I don't think a lack of graft is the problem. When we aren't terrified of the ball through nerves we're trying to play Premiership football i.e. a five pass maximum limit before the ball is launched forward - often aimlessly. Add to this an inability to play the ball out of defence (when was the last time you saw an English centre half carry the ball past the half way point with intent?) and a succession of goalkeepers who seem to think there is a parallel competition taking place in which you get points for how far you can punt the ball. The latter's depressing nadir was during the tenure of Paul Robinson who in the last World Cup (the one where he hit the PA suspension rig - a hundred feet in the air!) turned EVERY goal kick into catching practice for his opposite number!

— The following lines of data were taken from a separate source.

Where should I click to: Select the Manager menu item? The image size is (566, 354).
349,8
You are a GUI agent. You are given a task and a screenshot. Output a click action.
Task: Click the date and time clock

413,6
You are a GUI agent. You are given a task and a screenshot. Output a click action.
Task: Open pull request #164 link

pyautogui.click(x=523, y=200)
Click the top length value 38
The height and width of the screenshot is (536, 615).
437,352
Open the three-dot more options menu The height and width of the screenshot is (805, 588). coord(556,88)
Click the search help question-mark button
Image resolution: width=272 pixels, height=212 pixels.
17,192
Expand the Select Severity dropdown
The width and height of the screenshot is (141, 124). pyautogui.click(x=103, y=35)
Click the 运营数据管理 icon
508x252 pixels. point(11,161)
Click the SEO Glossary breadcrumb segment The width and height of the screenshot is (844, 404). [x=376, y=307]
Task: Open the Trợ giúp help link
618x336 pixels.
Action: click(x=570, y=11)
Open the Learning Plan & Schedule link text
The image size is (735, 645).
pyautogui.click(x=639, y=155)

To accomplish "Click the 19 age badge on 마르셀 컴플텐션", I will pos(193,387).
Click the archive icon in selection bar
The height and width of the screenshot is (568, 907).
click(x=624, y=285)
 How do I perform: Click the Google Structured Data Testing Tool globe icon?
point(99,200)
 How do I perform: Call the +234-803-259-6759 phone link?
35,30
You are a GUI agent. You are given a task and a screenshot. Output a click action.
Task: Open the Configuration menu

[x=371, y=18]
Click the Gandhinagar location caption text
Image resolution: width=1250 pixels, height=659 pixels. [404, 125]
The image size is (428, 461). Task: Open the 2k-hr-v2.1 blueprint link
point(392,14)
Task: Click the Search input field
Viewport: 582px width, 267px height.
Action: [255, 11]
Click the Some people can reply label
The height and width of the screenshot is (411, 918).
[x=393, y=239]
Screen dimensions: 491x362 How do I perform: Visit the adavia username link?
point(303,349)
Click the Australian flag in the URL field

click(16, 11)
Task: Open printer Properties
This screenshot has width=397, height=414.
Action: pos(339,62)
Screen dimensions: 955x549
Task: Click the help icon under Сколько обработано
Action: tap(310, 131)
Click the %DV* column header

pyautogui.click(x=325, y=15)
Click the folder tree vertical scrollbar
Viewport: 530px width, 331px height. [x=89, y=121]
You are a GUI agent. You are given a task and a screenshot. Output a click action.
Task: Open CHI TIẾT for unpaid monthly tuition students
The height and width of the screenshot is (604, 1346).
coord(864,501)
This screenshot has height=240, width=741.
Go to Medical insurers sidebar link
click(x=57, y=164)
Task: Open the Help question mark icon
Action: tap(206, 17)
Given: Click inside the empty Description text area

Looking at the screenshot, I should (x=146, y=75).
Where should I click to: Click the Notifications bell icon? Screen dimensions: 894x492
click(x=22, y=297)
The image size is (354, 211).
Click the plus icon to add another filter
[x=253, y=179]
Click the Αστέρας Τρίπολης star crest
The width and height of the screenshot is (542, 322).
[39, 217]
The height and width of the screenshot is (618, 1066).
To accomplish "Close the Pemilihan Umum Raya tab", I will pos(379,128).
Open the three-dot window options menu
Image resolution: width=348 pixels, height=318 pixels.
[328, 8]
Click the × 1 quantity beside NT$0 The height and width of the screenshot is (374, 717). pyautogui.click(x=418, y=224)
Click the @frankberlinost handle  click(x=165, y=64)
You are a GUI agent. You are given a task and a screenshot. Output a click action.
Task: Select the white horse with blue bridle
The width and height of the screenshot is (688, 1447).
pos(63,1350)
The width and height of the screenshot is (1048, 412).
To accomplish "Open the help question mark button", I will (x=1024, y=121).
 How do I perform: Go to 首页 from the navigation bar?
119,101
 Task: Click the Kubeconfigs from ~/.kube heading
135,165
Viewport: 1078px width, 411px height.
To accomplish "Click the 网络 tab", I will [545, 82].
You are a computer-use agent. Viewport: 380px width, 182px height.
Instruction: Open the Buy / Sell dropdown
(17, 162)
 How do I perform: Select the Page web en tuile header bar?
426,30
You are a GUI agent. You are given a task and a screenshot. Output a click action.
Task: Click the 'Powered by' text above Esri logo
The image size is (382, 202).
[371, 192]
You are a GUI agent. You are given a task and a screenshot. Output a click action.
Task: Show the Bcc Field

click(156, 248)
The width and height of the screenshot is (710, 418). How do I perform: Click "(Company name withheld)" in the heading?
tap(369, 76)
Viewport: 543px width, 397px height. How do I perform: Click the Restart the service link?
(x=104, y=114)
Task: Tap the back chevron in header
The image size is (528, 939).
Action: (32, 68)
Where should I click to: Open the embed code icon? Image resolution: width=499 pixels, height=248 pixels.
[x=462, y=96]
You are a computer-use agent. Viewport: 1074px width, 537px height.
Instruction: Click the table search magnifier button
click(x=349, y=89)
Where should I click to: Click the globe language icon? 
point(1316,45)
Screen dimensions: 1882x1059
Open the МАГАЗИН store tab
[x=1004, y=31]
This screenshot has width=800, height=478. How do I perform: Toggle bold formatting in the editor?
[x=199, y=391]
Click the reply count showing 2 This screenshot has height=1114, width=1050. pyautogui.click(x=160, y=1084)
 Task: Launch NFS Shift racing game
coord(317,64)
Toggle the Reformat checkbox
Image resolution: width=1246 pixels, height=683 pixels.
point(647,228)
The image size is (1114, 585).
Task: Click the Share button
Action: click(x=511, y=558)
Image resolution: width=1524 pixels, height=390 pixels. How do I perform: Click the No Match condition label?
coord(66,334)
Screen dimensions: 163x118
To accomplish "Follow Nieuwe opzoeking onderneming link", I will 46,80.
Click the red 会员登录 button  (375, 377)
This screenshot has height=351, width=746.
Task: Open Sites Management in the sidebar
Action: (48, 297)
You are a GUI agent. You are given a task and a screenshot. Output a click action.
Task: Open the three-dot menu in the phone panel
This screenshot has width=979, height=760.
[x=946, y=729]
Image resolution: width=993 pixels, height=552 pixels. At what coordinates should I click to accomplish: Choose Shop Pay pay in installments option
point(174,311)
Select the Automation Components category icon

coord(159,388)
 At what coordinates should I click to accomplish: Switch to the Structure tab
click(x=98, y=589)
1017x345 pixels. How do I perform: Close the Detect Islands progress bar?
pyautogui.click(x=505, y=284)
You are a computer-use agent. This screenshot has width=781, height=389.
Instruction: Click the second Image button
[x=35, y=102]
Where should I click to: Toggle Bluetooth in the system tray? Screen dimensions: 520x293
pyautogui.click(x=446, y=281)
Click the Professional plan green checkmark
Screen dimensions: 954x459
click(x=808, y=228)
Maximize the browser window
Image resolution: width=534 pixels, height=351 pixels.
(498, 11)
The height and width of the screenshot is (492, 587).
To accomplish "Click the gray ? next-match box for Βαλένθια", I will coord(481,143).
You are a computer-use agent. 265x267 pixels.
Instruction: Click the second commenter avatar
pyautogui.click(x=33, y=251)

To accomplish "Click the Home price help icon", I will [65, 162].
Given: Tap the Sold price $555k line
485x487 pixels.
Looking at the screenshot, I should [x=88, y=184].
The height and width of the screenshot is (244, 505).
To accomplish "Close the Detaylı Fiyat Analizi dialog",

The major European and South American outfits figured this style of play out twenty years ago. Now all the second tier and a good deal of the third have too. All you need do is apply pressure to any Englishman with the ball and he'll hand over possession like a penny gum machine. Then they just play little triangles around us and it's three or four minutes before we see the ball again.
"Basketball football" is a fundamental weakness in our game. I mean, when you have Arsenal - the best passing side in Britain by a country mile - finishing a match against Barcelona with a 33 percent possession rate the alarm bells are ringing.
Yes, the Premiership is played at a high standard and yes our sides have achieved great things in Europe - but you take the foreign contingent out of the English game and our teams would be lucky to qualify from the Champions League group stages.
It goes back to the same old issues that arose under the Graham Taylor reign - a youth system which prizes size, athleticism and a "good engine" (FFS!) over skills. Making eleven year-old kids play on full size pitches. Elevating competition over fun etc. etc.
You look to the FA to address these problems - but, aside from Trevor Brooking, there are no "football people" operating at the strategic planning level. And even if there were it's not like the FA is in a position to demand anything from the Premier League, which is the only show in town. Might is Right. I mean, last week you had Dave Whelan saying youth development should be placed firmly within the control of the Premier League.
Too many divergent interests working against each other. And it's the national team which suffers every time.